Stored data
________________________
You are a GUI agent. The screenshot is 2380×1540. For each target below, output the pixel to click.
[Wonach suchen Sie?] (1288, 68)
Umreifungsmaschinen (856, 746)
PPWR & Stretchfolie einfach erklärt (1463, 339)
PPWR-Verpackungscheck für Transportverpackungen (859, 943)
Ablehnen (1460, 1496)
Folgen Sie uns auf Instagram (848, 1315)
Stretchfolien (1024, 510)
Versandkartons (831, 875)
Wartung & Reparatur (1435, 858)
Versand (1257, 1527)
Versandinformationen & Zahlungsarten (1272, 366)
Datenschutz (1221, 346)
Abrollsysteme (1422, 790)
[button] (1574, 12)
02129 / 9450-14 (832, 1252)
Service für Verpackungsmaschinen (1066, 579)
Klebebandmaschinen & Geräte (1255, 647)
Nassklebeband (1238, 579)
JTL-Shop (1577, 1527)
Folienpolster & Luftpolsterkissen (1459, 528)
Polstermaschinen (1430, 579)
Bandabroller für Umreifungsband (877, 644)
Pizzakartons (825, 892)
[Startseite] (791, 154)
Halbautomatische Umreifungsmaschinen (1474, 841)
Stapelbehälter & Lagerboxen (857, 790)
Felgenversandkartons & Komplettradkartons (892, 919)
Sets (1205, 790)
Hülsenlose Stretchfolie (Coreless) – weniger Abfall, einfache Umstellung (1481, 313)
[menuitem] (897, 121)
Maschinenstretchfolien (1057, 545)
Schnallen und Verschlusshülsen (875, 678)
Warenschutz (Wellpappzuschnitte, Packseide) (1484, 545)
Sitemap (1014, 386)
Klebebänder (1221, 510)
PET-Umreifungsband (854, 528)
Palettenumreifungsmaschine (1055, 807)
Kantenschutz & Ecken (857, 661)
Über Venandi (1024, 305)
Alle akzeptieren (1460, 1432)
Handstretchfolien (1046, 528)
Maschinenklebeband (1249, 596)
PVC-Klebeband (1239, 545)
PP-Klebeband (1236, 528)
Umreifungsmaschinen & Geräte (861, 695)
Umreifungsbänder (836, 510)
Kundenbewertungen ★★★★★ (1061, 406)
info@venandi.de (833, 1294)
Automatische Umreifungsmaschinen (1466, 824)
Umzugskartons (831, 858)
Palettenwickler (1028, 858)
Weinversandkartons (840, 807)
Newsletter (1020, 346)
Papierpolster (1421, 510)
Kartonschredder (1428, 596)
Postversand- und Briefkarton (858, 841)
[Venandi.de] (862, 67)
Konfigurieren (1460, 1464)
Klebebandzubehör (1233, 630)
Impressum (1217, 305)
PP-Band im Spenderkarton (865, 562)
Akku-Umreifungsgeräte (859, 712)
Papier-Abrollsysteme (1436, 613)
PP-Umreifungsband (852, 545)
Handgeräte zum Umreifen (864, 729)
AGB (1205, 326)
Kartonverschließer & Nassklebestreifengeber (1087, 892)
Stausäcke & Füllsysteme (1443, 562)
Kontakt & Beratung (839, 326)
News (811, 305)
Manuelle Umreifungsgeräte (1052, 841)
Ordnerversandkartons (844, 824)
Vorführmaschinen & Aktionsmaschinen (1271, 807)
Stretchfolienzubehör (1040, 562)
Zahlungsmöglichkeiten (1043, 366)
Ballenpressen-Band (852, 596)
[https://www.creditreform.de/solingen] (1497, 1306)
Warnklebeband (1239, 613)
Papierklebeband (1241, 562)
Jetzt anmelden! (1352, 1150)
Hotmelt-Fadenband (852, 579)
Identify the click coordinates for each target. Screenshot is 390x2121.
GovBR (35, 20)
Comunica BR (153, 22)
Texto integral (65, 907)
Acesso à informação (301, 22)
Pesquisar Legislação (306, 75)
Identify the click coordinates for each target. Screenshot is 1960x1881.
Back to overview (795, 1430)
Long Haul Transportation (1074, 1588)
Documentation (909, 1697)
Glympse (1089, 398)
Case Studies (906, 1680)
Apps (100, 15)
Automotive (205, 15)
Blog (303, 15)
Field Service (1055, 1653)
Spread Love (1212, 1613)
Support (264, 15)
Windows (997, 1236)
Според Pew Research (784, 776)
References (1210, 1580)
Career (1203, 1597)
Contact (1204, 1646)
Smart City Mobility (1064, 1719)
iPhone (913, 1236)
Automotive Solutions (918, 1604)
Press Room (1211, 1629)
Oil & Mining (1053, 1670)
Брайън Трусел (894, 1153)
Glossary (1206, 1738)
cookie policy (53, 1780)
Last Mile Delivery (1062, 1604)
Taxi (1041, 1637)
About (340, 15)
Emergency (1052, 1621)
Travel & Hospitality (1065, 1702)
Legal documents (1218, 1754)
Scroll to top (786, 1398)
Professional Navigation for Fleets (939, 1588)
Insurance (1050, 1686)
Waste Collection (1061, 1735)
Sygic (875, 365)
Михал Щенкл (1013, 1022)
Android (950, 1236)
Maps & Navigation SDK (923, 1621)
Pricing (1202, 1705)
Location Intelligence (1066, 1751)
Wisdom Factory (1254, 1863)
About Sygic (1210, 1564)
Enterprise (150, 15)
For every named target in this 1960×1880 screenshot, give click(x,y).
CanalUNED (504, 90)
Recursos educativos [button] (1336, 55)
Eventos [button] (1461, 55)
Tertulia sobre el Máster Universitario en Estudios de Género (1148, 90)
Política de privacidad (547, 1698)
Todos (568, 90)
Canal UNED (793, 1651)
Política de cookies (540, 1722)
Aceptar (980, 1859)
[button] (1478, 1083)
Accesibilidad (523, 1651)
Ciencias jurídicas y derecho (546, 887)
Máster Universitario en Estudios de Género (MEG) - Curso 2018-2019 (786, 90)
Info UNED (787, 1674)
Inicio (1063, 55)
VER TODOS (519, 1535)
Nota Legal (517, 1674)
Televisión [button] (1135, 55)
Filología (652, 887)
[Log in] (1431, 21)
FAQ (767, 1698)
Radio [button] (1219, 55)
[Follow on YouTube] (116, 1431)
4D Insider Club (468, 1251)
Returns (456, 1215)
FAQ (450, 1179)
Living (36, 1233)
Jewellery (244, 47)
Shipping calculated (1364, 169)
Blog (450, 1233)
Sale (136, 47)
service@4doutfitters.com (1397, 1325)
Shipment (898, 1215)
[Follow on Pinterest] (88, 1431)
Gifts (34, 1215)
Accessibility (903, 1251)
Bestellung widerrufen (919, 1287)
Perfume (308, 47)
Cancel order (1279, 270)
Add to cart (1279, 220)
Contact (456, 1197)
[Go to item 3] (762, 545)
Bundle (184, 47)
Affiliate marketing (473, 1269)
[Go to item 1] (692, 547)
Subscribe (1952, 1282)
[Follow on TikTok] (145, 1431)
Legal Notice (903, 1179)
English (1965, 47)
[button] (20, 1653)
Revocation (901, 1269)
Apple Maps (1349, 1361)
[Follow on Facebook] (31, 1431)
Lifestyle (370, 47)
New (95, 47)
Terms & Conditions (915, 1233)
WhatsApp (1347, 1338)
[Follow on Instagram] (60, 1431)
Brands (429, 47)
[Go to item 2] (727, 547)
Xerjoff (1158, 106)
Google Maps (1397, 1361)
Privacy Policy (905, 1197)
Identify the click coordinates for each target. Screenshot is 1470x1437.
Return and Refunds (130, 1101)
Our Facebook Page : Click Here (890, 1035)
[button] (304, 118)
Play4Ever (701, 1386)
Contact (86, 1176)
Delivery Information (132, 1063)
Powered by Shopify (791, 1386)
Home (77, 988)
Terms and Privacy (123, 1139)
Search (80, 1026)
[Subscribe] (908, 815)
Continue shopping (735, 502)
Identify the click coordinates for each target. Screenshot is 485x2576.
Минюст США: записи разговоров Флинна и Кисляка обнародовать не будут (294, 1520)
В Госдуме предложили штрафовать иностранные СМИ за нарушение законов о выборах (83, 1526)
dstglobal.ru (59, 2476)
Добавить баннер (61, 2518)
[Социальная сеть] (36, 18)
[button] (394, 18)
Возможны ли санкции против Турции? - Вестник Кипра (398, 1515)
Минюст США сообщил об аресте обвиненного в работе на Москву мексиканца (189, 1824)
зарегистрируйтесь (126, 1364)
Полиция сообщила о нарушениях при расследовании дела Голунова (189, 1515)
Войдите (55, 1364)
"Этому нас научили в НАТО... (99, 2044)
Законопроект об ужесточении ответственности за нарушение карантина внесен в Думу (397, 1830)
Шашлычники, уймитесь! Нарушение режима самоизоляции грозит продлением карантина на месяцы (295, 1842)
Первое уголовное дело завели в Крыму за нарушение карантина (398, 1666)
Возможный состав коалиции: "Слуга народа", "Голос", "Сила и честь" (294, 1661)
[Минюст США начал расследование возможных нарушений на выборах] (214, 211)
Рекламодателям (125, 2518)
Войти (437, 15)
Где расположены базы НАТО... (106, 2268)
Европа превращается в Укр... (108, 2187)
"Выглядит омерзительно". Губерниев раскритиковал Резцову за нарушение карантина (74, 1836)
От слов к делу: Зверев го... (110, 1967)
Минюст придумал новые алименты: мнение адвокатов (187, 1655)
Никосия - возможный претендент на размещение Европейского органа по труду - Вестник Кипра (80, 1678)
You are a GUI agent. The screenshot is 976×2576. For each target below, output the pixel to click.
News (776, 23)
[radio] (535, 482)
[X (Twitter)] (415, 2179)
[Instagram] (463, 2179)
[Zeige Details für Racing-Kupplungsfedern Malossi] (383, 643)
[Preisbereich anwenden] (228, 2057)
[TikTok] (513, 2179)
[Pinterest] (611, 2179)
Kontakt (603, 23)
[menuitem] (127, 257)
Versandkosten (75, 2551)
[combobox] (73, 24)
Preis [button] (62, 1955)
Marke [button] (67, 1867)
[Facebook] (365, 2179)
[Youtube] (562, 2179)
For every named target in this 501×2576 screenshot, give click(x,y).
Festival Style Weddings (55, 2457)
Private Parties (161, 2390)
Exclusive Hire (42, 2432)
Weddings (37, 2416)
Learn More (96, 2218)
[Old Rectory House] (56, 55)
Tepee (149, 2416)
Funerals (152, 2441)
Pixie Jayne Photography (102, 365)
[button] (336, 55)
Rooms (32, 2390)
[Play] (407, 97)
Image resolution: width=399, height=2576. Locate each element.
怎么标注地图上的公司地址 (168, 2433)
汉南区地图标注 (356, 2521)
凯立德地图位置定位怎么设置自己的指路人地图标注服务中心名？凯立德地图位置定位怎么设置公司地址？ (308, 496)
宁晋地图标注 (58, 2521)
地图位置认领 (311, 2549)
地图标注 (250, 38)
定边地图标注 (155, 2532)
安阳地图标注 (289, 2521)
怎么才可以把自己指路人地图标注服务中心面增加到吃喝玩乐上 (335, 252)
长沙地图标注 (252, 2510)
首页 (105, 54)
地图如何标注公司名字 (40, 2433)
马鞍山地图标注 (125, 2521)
________________________
-- Assignment --
Above are the records; copy exactly the lines from the line with "Home (77, 988)" through the line with "dstglobal.ru (59, 2476)", both included.

-- Response for this exercise --
Home (77, 988)
Terms and Privacy (123, 1139)
Search (80, 1026)
[Subscribe] (908, 815)
Continue shopping (735, 502)
Identify the click coordinates for each target. Screenshot is 485x2576.
Минюст США: записи разговоров Флинна и Кисляка обнародовать не будут (294, 1520)
В Госдуме предложили штрафовать иностранные СМИ за нарушение законов о выборах (83, 1526)
dstglobal.ru (59, 2476)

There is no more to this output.